Electrospun polyethylenimine (PEI)-derived nitrogen enriched carbon nanofiber for supercapacitors with artificial neural network modeling

Abstract

This paper presents the utilization of polyethylenimine (PEI) polymer to obtain freestanding, binder-free, and nitrogen- enriched carbon nanofibers (NCNFs) by electrospinning which is an easy and fast method. The PEI polymer played a significant role as a poring agent for the adjustment of surface area and as the heteroatom doping to increase conductivity. NCNFs-10 electrode exhibited a specific capacitance of 200 F/g at 1 A/g with a good retention of 84.25 % at 10 A/g in three electrode system. The assembled supercapacitor had a specific energy of 5.57 Wh/kg at 125 W/kg with a good cycling performance of 80.5 % after 10,000 cycles.
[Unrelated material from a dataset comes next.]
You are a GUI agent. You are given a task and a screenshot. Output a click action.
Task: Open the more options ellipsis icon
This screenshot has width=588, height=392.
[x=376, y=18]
Furthermore, an artificial neural network (ANN) method was utilized to understand the relationship between the CNF's structure and supercapacitor performance by modeling the specific capacitance. The input factors were specific surface area (SBET), nitrogen doping (N% at), graphitization degree (ID/IG), internal resistance (Rs), pore size (Vpor), micropore volume (Vmic), the average diameter (Dave), and mesopore volume (Vmeso). Results showed that the first three remarkable variables are SBET, N (%at), and ID/IG.